• **Exercise requirements**: Recast the stretch of the listing from the line containing "1568x774 pixels." through the line containing "Action: coord(36,776)" as a numbered list, leaving out blank lines.

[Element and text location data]
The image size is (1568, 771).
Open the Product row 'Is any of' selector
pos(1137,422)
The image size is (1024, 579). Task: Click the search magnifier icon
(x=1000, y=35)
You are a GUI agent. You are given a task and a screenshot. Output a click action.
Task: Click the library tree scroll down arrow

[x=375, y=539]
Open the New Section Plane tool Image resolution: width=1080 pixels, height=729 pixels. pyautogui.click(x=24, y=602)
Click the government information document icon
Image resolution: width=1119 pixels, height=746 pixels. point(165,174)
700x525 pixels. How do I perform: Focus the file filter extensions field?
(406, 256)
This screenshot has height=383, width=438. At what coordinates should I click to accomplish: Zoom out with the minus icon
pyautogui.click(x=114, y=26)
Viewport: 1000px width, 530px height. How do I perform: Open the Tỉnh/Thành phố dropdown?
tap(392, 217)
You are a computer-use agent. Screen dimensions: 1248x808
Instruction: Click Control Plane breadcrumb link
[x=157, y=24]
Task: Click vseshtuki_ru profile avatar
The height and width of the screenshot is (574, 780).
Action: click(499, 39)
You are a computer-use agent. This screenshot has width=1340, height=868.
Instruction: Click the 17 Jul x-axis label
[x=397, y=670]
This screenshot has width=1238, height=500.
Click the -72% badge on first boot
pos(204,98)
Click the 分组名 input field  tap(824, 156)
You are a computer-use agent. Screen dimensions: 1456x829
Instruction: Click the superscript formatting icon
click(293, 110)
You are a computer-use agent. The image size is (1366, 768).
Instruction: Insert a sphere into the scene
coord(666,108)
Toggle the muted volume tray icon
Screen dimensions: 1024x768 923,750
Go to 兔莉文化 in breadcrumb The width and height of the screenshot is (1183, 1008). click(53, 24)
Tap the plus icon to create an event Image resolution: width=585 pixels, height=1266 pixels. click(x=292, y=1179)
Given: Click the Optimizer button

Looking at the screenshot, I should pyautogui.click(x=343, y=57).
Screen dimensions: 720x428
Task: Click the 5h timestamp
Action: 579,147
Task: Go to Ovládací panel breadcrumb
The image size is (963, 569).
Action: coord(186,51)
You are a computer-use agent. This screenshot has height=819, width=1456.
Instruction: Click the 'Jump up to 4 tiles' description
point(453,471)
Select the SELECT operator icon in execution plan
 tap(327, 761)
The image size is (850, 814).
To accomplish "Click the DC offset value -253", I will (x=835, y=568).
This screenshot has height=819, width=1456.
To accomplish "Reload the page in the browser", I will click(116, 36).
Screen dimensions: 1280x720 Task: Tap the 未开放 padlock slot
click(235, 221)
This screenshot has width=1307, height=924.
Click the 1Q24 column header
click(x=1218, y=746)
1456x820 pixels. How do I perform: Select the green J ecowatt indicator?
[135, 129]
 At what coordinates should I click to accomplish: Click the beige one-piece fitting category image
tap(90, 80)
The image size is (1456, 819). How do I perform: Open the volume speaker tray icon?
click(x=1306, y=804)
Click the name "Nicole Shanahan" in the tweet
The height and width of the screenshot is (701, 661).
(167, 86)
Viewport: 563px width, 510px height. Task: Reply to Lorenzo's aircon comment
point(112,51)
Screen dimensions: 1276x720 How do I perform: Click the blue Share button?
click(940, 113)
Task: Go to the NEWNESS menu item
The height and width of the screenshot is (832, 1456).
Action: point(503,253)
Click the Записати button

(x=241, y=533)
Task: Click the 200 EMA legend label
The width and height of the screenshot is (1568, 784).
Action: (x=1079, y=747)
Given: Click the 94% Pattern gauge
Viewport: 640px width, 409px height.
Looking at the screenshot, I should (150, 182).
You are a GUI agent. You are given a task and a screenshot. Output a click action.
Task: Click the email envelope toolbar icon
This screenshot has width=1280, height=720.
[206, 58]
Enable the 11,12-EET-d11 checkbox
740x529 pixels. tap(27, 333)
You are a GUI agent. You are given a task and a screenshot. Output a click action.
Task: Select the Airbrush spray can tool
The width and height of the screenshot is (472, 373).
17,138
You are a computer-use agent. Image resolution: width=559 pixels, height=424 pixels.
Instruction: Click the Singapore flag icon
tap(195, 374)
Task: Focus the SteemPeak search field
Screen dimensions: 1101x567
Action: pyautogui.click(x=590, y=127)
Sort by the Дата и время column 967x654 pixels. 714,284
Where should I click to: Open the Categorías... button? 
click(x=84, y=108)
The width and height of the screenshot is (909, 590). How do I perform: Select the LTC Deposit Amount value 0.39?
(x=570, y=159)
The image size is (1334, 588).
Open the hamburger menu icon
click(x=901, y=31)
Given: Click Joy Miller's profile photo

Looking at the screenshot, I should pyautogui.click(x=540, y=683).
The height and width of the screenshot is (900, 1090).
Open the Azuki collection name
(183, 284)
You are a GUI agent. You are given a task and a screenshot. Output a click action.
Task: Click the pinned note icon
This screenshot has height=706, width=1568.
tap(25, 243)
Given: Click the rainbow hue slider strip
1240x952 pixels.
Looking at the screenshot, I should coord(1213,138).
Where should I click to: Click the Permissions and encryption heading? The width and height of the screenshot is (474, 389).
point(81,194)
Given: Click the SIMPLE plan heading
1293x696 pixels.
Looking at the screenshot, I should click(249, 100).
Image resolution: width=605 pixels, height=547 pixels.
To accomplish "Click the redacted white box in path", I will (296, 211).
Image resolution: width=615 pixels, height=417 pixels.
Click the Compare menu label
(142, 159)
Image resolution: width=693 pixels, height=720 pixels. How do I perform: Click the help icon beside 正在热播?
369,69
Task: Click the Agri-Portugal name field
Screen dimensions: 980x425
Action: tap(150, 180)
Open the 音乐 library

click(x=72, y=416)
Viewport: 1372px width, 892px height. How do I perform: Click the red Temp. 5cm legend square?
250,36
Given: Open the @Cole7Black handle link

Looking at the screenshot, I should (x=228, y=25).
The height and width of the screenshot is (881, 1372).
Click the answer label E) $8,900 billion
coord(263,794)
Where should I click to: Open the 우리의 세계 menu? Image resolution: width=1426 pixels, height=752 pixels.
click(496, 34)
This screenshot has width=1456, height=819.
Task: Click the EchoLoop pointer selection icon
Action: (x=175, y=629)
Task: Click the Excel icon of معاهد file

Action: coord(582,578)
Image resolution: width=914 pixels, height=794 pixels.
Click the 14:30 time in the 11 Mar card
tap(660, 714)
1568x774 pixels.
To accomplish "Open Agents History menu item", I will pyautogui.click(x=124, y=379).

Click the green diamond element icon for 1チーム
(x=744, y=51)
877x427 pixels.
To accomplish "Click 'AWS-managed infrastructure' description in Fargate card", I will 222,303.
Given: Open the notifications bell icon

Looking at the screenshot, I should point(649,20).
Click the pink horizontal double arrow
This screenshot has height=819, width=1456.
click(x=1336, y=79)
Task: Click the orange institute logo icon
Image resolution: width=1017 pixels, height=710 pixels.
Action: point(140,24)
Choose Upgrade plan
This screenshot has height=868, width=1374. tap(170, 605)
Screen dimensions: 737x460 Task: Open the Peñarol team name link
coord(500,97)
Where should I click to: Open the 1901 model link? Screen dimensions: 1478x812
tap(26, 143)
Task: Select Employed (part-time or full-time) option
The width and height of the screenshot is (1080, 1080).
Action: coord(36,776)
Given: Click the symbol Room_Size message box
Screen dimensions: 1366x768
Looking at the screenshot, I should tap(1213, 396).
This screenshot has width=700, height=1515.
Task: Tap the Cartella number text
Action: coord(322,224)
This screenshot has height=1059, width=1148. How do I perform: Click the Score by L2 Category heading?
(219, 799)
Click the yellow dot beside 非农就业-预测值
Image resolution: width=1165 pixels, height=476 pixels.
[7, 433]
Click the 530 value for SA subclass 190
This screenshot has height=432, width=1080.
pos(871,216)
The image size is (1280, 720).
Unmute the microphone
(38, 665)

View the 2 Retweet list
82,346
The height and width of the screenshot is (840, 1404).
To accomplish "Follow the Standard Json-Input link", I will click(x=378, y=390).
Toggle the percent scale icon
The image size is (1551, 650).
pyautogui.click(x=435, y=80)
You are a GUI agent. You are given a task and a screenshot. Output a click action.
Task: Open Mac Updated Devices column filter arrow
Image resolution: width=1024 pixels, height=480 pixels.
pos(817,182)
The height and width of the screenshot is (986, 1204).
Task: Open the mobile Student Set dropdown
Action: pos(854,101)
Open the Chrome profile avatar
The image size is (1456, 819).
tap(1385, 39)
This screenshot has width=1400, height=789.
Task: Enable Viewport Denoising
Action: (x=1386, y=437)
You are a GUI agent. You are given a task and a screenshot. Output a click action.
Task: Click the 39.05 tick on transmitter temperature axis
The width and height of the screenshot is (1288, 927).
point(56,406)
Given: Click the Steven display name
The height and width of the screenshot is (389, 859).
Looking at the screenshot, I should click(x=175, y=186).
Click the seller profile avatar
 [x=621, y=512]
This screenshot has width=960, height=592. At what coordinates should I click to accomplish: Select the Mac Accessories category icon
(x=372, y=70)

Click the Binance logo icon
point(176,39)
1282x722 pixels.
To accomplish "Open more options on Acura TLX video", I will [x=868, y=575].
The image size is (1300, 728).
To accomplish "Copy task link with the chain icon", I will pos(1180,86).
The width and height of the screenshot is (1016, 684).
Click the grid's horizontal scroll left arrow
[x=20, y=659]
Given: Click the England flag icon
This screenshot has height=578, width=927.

• **Output below**:
1. 1568x774 pixels.
2. To accomplish "Open Agents History menu item", I will pyautogui.click(x=124, y=379).
3. Click the green diamond element icon for 1チーム
4. (x=744, y=51)
5. 877x427 pixels.
6. To accomplish "Click 'AWS-managed infrastructure' description in Fargate card", I will 222,303.
7. Given: Open the notifications bell icon
8. Looking at the screenshot, I should point(649,20).
9. Click the pink horizontal double arrow
10. This screenshot has height=819, width=1456.
11. click(x=1336, y=79)
12. Task: Click the orange institute logo icon
13. Image resolution: width=1017 pixels, height=710 pixels.
14. Action: point(140,24)
15. Choose Upgrade plan
16. This screenshot has height=868, width=1374. tap(170, 605)
17. Screen dimensions: 737x460 Task: Open the Peñarol team name link
18. coord(500,97)
19. Where should I click to: Open the 1901 model link? Screen dimensions: 1478x812
20. tap(26, 143)
21. Task: Select Employed (part-time or full-time) option
22. The width and height of the screenshot is (1080, 1080).
23. Action: coord(36,776)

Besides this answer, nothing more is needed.